Religion
- Ecclesiastical or organizational status: Synagogue
- Status: Active

Location
- Location: Ventura, California
- Country: United States
- Interactive map of Temple Beth Torah
- Coordinates: 34°17′15″N 119°11′41″W﻿ / ﻿34.2874°N 119.1946°W

Architecture
- Established: 1938

= Temple Beth Torah (Ventura, California) =

Reform Jewish synagogue

Temple Beth Torah is a Reform Jewish synagogue in Ventura, California. It was founded in 1938 as the Ventura County Jewish Council.

== History ==
The Ventura County Jewish Council was formed in 1938 by Jewish merchants in Ventura. Early meetings were held in a room at a Coca-Cola bottling plant in Ventura. In 1943, the group moved to a former dairy on Channel Drive, which became the first permanent Jewish community center in the county.

In the early 1960s, the congregation purchased land on Foothill Road and began construction of a new facility in 1962.

The congregation moved into the building in 1963, at which time it was formally designated as a synagogue and adopted the name Temple Beth Torah.

By 1988, the congregation had grown to more than 400 families and was described as Ventura's only temple at the time. It operated religious education programs and served the Jewish community of Ventura County. The congregation celebrated its 75th anniversary in 2013.

Ralph Moses, whose family helped found the Ventura County Jewish Council in 1938, later served as cantor and remained active in the congregation for decades.

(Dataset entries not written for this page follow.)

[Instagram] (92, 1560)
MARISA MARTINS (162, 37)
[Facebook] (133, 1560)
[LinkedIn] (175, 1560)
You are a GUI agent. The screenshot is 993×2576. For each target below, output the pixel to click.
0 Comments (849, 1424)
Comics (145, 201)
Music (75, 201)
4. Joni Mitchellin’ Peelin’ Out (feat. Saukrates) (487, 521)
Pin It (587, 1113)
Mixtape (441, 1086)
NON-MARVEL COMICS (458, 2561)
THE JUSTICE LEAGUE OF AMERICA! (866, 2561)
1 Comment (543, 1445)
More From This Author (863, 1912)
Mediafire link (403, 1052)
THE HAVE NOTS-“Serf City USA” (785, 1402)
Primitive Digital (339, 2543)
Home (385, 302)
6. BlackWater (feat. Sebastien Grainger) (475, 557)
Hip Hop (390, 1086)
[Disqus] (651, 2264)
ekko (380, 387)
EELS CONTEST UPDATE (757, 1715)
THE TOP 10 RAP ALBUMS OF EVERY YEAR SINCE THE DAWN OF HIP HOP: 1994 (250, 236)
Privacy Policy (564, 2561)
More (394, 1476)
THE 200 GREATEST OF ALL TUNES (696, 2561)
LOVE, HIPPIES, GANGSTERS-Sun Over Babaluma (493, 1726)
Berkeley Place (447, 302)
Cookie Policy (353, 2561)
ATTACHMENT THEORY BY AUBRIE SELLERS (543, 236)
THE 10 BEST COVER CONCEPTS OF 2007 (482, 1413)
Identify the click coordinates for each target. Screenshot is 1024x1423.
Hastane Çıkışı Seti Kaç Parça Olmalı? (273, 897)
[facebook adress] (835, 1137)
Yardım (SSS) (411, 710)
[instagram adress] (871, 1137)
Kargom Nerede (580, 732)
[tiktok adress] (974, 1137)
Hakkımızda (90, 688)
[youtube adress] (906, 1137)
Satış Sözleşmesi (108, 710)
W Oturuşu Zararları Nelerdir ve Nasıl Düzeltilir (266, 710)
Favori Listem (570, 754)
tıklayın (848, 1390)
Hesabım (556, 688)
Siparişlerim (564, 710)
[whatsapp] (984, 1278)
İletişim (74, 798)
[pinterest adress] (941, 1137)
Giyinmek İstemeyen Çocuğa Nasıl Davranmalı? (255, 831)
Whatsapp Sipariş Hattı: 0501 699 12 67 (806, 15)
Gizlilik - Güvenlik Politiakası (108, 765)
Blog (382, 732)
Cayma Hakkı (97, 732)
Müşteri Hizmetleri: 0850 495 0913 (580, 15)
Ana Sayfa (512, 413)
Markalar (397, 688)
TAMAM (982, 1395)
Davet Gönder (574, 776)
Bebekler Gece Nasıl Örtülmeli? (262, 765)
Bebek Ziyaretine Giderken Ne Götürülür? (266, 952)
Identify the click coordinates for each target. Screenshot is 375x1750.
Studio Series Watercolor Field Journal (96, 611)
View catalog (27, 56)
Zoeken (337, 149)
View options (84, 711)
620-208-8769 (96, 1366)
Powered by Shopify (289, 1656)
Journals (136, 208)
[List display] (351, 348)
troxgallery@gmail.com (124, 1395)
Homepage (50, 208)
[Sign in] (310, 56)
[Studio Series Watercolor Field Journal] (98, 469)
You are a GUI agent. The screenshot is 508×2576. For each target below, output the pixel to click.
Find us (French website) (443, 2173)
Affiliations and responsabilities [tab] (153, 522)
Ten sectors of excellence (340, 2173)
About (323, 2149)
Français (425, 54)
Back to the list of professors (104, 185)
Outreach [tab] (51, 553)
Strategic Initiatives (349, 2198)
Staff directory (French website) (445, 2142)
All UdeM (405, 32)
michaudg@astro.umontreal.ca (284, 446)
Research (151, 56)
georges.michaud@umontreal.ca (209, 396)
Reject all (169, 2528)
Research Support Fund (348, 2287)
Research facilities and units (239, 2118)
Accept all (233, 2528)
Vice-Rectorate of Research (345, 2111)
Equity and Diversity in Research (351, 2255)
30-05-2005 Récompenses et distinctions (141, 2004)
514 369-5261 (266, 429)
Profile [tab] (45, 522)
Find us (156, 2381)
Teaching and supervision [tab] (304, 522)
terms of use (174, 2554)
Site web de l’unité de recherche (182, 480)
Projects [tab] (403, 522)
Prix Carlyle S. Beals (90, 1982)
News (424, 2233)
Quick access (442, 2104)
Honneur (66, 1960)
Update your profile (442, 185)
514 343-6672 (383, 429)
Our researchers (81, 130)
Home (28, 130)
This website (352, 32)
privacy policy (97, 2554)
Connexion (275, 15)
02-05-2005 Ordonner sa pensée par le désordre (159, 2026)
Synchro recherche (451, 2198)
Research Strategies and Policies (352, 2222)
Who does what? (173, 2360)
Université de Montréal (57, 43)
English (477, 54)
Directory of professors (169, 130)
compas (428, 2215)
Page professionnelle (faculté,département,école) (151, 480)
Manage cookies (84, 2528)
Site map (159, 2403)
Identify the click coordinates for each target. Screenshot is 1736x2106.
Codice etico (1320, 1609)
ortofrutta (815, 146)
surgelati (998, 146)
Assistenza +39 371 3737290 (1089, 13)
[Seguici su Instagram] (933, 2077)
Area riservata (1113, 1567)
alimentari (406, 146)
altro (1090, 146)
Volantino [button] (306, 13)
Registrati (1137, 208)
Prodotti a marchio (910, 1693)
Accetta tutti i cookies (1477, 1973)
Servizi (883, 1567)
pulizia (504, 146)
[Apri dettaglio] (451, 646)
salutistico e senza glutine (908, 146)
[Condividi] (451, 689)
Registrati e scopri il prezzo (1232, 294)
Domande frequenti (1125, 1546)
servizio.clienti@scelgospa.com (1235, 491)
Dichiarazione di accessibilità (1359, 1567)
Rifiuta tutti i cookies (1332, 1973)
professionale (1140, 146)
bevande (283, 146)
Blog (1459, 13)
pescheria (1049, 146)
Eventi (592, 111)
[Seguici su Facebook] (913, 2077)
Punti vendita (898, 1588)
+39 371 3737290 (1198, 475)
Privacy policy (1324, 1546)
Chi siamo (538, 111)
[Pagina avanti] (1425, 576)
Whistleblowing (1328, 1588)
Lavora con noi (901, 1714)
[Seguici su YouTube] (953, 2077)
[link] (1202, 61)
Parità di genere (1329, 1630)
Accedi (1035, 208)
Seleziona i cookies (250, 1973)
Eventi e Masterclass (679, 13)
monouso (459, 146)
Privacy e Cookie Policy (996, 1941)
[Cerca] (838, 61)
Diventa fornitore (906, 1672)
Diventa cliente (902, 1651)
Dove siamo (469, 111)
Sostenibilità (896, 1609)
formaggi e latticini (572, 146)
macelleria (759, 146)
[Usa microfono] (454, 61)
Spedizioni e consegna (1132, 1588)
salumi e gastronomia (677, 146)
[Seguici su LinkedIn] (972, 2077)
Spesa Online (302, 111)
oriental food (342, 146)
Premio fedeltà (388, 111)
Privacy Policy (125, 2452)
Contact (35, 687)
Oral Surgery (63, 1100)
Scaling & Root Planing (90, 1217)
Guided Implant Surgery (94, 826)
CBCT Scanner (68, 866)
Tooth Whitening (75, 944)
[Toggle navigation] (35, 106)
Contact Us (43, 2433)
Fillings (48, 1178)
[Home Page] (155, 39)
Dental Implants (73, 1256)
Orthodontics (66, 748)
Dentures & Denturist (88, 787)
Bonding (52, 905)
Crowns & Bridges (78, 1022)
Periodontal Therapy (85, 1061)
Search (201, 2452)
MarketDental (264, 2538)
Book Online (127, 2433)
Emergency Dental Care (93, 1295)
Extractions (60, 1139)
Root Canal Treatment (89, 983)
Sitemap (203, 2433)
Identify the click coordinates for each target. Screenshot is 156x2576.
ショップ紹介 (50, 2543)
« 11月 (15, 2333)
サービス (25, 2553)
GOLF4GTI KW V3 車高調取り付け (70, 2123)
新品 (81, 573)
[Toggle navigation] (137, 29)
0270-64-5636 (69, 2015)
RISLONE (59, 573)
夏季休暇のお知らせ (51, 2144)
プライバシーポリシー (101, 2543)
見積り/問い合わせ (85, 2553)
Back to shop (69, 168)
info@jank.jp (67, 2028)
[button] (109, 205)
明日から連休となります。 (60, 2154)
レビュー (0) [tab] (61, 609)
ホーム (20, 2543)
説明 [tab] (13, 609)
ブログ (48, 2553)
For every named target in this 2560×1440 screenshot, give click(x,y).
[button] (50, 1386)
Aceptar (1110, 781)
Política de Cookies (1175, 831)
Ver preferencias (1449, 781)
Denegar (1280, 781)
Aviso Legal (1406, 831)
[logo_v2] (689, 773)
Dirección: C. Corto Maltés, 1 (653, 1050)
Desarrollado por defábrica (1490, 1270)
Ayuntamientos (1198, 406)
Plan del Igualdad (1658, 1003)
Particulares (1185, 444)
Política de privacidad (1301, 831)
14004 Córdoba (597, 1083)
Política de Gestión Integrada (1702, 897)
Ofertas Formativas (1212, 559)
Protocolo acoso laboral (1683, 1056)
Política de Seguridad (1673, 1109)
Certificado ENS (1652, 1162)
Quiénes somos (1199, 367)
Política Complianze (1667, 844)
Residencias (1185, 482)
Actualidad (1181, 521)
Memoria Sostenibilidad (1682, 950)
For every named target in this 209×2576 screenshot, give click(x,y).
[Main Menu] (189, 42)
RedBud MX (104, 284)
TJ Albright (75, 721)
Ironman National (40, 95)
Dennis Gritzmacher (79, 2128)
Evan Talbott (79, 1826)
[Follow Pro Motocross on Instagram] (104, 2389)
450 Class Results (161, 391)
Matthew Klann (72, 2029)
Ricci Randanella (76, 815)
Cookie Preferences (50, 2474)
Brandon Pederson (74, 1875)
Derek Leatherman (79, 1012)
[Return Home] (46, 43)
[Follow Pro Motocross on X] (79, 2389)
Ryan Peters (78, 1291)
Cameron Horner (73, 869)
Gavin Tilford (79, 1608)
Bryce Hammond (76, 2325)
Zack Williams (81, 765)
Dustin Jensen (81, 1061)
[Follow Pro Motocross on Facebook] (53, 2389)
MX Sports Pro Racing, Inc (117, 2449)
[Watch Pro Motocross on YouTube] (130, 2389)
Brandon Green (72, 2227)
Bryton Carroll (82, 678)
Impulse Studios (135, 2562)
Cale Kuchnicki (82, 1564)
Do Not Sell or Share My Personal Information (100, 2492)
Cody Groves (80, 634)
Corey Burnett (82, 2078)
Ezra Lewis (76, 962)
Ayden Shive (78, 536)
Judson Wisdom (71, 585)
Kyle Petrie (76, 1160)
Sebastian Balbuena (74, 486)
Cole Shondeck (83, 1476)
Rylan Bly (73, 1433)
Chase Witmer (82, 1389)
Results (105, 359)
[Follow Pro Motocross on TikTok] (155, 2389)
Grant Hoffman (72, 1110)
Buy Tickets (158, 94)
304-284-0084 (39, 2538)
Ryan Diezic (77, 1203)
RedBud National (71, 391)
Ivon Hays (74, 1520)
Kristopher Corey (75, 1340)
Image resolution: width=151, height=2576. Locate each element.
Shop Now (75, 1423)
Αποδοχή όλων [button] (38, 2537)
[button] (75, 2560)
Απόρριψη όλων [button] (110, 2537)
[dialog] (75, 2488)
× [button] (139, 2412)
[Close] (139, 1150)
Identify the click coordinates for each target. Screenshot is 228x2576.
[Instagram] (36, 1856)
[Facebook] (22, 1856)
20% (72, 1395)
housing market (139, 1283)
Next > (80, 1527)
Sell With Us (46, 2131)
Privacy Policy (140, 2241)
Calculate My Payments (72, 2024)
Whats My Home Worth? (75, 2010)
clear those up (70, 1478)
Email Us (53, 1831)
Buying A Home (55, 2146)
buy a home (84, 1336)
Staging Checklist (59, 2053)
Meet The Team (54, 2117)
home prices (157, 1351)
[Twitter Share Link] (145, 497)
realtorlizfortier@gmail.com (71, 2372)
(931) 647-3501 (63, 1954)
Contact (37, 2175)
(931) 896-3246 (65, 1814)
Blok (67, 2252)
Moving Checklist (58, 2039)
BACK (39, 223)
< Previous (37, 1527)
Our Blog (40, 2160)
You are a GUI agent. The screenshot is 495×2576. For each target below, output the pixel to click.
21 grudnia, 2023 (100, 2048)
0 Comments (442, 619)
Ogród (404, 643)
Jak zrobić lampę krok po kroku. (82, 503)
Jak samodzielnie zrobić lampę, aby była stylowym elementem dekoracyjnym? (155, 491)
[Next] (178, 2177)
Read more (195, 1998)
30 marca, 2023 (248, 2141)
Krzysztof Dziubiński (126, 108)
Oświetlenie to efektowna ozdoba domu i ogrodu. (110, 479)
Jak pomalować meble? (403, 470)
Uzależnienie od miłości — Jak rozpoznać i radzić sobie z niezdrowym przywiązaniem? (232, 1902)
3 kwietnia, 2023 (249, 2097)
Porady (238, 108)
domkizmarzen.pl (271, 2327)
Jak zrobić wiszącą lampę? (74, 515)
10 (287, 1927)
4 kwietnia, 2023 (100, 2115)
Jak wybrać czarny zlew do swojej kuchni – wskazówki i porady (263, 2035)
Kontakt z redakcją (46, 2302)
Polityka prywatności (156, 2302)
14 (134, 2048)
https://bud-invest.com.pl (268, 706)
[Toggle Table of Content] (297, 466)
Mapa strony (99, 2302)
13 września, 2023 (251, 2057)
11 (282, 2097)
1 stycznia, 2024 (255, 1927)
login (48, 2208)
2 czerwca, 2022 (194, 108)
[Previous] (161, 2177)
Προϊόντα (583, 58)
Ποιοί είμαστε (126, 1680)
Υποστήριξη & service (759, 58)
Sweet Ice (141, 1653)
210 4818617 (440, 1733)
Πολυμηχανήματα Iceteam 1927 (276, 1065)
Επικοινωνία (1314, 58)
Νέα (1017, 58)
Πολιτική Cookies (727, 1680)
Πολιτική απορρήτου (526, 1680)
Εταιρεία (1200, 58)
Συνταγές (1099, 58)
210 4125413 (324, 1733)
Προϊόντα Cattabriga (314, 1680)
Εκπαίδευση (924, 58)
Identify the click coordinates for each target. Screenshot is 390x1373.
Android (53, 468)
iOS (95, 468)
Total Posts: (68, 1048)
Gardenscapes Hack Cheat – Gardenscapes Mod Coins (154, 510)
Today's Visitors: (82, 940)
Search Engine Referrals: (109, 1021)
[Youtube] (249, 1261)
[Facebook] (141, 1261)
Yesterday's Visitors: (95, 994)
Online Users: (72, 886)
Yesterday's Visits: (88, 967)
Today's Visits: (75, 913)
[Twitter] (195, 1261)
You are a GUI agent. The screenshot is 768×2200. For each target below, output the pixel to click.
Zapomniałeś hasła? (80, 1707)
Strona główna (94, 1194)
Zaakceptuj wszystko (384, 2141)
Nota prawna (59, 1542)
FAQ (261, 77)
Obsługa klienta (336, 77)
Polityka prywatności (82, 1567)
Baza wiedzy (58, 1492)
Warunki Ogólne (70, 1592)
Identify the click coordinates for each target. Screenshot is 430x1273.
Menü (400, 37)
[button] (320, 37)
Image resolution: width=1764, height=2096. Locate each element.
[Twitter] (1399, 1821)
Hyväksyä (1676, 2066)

Rabbi Lisa Hochberg-Miller joined the congregation in 1997. In 2007, a profile marked her first decade of leadership and discussed the congregation's educational and community initiatives. In 2015, the Jewish Daily Forward named Rabbi Lisa Hochberg-Miller among the 33 Most Inspiring Rabbis in America.

== Affiliation ==
Temple Beth Torah is affiliated with the Union for Reform Judaism.